> [Problem to work on] Keep every character as it is and output all of the records.

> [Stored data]
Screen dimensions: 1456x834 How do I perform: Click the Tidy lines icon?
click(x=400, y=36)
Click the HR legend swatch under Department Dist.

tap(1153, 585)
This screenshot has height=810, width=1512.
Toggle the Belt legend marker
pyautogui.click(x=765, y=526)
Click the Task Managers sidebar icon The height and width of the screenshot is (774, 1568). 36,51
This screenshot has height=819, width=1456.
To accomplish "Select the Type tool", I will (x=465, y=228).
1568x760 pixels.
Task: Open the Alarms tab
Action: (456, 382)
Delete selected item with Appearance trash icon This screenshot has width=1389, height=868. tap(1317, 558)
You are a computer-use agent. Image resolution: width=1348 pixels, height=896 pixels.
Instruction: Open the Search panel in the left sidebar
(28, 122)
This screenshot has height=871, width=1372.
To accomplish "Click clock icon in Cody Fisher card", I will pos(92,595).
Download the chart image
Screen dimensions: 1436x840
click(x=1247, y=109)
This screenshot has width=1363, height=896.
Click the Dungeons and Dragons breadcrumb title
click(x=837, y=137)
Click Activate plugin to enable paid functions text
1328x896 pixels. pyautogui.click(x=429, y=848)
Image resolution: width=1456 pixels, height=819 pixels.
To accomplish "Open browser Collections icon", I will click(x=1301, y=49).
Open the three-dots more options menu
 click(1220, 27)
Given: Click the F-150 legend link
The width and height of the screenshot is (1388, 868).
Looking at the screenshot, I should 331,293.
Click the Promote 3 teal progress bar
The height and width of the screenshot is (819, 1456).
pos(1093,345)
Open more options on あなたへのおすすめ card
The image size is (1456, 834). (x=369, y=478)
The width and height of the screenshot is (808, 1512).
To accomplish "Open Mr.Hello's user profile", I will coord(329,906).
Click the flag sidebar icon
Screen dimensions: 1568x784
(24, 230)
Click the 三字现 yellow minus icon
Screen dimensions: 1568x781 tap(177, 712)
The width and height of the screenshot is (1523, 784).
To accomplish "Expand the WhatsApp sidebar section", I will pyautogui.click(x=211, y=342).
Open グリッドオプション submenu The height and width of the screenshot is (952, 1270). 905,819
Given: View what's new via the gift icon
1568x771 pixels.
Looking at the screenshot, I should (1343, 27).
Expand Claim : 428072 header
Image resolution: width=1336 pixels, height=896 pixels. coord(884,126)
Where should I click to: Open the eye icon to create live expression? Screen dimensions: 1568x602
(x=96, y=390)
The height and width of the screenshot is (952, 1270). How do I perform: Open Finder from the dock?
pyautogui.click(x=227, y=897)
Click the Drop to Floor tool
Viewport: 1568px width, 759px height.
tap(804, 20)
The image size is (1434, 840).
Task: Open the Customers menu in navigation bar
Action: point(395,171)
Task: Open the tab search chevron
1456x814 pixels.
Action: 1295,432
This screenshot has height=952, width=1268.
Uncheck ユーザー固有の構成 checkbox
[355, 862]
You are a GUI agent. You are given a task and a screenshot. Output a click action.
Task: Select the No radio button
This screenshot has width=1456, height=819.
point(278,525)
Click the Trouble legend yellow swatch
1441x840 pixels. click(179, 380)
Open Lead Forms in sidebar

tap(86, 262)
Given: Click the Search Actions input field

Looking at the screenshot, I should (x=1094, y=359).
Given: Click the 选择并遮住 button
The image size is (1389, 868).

> [Output for this task]
Screen dimensions: 1456x834 How do I perform: Click the Tidy lines icon?
click(x=400, y=36)
Click the HR legend swatch under Department Dist.

tap(1153, 585)
This screenshot has height=810, width=1512.
Toggle the Belt legend marker
pyautogui.click(x=765, y=526)
Click the Task Managers sidebar icon The height and width of the screenshot is (774, 1568). 36,51
This screenshot has height=819, width=1456.
To accomplish "Select the Type tool", I will (x=465, y=228).
1568x760 pixels.
Task: Open the Alarms tab
Action: (456, 382)
Delete selected item with Appearance trash icon This screenshot has width=1389, height=868. tap(1317, 558)
You are a computer-use agent. Image resolution: width=1348 pixels, height=896 pixels.
Instruction: Open the Search panel in the left sidebar
(28, 122)
This screenshot has height=871, width=1372.
To accomplish "Click clock icon in Cody Fisher card", I will pos(92,595).
Download the chart image
Screen dimensions: 1436x840
click(x=1247, y=109)
This screenshot has width=1363, height=896.
Click the Dungeons and Dragons breadcrumb title
click(x=837, y=137)
Click Activate plugin to enable paid functions text
1328x896 pixels. pyautogui.click(x=429, y=848)
Image resolution: width=1456 pixels, height=819 pixels.
To accomplish "Open browser Collections icon", I will click(x=1301, y=49).
Open the three-dots more options menu
 click(1220, 27)
Given: Click the F-150 legend link
The width and height of the screenshot is (1388, 868).
Looking at the screenshot, I should 331,293.
Click the Promote 3 teal progress bar
The height and width of the screenshot is (819, 1456).
pos(1093,345)
Open more options on あなたへのおすすめ card
The image size is (1456, 834). (x=369, y=478)
The width and height of the screenshot is (808, 1512).
To accomplish "Open Mr.Hello's user profile", I will coord(329,906).
Click the flag sidebar icon
Screen dimensions: 1568x784
(24, 230)
Click the 三字现 yellow minus icon
Screen dimensions: 1568x781 tap(177, 712)
The width and height of the screenshot is (1523, 784).
To accomplish "Expand the WhatsApp sidebar section", I will pyautogui.click(x=211, y=342).
Open グリッドオプション submenu The height and width of the screenshot is (952, 1270). 905,819
Given: View what's new via the gift icon
1568x771 pixels.
Looking at the screenshot, I should (1343, 27).
Expand Claim : 428072 header
Image resolution: width=1336 pixels, height=896 pixels. coord(884,126)
Where should I click to: Open the eye icon to create live expression? Screen dimensions: 1568x602
(x=96, y=390)
The height and width of the screenshot is (952, 1270). How do I perform: Open Finder from the dock?
pyautogui.click(x=227, y=897)
Click the Drop to Floor tool
Viewport: 1568px width, 759px height.
tap(804, 20)
The image size is (1434, 840).
Task: Open the Customers menu in navigation bar
Action: point(395,171)
Task: Open the tab search chevron
1456x814 pixels.
Action: 1295,432
This screenshot has height=952, width=1268.
Uncheck ユーザー固有の構成 checkbox
[355, 862]
You are a GUI agent. You are given a task and a screenshot. Output a click action.
Task: Select the No radio button
This screenshot has width=1456, height=819.
point(278,525)
Click the Trouble legend yellow swatch
1441x840 pixels. click(179, 380)
Open Lead Forms in sidebar

tap(86, 262)
Given: Click the Search Actions input field

Looking at the screenshot, I should (x=1094, y=359).
Given: Click the 选择并遮住 button
The image size is (1389, 868).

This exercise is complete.